SOURCE RECORDS >>
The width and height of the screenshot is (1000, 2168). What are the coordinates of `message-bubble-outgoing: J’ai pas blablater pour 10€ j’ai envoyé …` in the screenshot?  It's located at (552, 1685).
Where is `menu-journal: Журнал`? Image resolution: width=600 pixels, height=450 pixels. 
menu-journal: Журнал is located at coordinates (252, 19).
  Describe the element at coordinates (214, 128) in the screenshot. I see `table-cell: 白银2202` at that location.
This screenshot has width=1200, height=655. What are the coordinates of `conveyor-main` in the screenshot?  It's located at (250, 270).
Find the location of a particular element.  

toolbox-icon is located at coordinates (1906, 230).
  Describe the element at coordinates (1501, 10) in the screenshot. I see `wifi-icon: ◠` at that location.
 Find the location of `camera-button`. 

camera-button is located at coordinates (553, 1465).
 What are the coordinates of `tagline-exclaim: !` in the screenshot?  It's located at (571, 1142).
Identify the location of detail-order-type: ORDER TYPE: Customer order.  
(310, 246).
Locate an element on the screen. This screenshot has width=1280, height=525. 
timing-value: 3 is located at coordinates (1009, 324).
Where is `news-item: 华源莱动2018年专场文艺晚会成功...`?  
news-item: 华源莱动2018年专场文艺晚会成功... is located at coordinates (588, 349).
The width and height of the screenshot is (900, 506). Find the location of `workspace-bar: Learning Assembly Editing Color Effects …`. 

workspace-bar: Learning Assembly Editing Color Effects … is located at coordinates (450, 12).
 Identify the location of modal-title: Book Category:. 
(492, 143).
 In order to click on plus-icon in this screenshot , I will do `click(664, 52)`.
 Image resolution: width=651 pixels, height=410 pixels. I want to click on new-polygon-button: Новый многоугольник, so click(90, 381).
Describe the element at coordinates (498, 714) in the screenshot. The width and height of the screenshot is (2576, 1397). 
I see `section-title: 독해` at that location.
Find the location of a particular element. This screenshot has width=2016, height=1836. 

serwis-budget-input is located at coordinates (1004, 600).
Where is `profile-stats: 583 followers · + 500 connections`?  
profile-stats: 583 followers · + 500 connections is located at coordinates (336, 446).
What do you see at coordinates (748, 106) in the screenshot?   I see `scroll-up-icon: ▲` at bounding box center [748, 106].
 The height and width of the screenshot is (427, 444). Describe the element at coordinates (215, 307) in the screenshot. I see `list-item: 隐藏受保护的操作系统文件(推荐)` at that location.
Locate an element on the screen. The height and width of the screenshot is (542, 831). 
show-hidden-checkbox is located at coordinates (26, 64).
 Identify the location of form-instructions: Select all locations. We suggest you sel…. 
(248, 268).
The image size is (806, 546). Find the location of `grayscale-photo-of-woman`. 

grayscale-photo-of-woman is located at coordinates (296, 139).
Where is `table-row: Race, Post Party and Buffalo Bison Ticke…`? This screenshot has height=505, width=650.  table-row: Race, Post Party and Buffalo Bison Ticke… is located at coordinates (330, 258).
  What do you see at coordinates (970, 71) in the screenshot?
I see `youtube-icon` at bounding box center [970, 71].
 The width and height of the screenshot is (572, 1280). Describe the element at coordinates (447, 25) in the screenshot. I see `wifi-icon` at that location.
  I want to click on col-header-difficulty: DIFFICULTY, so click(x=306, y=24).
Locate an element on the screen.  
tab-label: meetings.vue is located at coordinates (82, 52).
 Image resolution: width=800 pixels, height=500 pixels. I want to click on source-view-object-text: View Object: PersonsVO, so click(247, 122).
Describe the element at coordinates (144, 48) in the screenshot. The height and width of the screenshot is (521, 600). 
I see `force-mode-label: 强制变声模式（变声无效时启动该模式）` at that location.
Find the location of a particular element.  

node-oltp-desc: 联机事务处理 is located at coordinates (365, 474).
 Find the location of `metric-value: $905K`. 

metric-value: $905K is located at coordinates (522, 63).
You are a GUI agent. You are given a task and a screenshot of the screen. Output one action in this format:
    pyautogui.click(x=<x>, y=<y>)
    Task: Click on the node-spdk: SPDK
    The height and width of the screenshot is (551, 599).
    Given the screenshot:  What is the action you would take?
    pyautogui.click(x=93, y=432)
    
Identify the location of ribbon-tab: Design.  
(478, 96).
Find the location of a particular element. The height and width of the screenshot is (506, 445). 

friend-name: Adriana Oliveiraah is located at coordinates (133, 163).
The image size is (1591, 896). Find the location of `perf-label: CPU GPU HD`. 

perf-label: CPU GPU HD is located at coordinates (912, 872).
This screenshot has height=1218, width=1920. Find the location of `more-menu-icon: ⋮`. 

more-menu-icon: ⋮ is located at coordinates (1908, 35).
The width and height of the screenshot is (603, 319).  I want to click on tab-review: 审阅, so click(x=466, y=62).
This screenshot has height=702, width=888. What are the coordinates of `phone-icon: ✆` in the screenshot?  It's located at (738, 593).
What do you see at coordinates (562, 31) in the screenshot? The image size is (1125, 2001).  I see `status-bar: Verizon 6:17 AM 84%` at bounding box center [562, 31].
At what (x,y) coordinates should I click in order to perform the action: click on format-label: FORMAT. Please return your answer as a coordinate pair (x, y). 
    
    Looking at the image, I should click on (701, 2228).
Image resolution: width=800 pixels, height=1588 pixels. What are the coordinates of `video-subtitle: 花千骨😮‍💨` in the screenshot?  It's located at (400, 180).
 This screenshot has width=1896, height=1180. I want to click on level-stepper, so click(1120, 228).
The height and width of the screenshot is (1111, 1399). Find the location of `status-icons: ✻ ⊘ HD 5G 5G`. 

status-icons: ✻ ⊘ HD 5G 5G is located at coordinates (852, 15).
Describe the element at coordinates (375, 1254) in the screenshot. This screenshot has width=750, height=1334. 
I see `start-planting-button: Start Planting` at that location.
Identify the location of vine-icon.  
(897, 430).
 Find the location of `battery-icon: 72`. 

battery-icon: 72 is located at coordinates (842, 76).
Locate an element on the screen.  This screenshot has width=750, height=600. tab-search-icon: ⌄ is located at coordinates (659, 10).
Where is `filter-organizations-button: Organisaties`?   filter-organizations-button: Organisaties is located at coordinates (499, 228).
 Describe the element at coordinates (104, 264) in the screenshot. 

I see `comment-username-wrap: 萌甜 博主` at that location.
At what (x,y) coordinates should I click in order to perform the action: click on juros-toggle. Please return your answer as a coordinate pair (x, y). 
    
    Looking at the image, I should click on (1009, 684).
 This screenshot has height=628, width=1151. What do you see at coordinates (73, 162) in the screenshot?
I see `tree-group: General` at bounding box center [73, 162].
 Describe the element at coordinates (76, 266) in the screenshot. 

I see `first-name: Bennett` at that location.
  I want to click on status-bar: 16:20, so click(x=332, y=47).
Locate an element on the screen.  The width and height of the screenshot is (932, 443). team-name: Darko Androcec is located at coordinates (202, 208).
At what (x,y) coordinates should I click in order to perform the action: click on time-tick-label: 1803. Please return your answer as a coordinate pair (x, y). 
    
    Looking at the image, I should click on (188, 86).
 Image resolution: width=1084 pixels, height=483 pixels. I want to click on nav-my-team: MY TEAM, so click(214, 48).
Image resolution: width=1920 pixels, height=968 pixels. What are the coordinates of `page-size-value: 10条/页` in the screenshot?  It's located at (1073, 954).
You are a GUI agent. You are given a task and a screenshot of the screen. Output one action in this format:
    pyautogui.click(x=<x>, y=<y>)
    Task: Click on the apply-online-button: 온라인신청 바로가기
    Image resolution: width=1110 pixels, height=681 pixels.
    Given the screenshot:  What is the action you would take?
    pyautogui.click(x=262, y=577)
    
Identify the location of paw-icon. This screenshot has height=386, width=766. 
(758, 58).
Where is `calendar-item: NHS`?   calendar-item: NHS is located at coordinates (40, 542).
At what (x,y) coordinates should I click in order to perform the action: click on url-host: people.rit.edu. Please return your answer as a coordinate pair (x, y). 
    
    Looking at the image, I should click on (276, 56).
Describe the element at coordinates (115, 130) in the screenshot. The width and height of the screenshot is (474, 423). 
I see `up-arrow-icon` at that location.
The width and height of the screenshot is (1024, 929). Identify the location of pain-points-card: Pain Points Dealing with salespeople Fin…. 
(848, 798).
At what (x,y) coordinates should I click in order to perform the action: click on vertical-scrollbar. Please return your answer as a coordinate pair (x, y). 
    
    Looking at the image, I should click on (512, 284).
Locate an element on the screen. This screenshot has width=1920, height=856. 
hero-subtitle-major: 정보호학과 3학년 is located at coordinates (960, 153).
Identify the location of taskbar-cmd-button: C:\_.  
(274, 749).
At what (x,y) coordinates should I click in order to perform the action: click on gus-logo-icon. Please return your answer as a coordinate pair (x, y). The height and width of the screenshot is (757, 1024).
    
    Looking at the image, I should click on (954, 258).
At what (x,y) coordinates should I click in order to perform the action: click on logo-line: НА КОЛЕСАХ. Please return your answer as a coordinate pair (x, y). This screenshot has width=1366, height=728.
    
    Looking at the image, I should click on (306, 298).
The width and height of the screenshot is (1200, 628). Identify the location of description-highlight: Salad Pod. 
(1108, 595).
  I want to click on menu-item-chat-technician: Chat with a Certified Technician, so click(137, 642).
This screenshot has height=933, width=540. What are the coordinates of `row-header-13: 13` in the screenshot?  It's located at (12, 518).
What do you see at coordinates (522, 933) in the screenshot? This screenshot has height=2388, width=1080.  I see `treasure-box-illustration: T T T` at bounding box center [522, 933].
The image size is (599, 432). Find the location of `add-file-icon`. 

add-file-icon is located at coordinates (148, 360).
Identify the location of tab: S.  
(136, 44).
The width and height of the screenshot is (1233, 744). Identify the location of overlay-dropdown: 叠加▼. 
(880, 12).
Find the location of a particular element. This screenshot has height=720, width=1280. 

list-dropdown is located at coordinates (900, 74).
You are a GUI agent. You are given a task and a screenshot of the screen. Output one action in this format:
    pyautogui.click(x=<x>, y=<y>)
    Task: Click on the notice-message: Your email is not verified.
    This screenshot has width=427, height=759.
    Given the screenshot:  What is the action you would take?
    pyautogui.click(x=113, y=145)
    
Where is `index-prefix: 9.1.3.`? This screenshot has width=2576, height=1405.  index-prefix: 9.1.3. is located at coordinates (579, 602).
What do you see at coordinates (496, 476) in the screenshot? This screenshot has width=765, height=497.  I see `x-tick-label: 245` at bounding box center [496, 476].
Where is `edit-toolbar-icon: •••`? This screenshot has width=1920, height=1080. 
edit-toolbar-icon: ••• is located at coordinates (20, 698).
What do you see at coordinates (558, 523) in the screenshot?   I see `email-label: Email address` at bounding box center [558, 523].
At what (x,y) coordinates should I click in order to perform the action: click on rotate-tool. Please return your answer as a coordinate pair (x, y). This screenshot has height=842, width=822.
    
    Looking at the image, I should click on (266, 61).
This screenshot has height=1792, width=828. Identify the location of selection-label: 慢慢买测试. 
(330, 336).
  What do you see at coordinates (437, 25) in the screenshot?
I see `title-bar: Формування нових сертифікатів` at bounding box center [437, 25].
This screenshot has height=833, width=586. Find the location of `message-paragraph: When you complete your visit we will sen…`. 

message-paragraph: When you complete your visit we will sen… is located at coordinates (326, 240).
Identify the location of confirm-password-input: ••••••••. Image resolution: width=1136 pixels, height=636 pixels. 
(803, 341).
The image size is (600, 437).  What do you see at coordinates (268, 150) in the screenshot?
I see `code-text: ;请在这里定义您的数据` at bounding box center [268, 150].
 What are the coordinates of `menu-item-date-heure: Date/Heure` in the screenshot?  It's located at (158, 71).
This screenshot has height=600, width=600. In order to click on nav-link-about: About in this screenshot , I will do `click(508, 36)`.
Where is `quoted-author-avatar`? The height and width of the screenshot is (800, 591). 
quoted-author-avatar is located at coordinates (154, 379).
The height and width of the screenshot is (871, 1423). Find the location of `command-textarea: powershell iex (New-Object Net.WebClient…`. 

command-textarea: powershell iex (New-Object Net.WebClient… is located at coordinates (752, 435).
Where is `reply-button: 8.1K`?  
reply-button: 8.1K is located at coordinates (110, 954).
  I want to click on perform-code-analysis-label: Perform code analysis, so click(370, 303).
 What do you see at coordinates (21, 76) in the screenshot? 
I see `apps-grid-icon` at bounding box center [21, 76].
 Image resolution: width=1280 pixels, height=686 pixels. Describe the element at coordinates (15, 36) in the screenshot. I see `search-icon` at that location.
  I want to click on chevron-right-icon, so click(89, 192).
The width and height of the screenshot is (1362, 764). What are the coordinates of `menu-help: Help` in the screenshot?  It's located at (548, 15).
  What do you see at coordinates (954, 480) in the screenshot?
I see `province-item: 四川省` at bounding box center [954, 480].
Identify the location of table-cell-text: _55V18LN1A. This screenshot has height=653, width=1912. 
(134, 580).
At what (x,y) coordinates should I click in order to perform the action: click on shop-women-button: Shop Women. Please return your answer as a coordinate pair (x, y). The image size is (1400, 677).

TO-DO ITEM >>
Can you rewrite everything from "Find the location of a particular element. The" down to "Looking at the image, I should click on (701, 2228).", replacing "screenshot" with "screen capture" and changing nothing else?

COMPLETED TASK >>
Find the location of a particular element. The height and width of the screen capture is (506, 445). 

friend-name: Adriana Oliveiraah is located at coordinates (133, 163).
The image size is (1591, 896). Find the location of `perf-label: CPU GPU HD`. 

perf-label: CPU GPU HD is located at coordinates (912, 872).
This screen capture has height=1218, width=1920. Find the location of `more-menu-icon: ⋮`. 

more-menu-icon: ⋮ is located at coordinates (1908, 35).
The width and height of the screen capture is (603, 319).  I want to click on tab-review: 审阅, so click(x=466, y=62).
This screen capture has height=702, width=888. What are the coordinates of `phone-icon: ✆` in the screen capture?  It's located at (738, 593).
What do you see at coordinates (562, 31) in the screen capture? The image size is (1125, 2001).  I see `status-bar: Verizon 6:17 AM 84%` at bounding box center [562, 31].
At what (x,y) coordinates should I click in order to perform the action: click on format-label: FORMAT. Please return your answer as a coordinate pair (x, y). 
    
    Looking at the image, I should click on (701, 2228).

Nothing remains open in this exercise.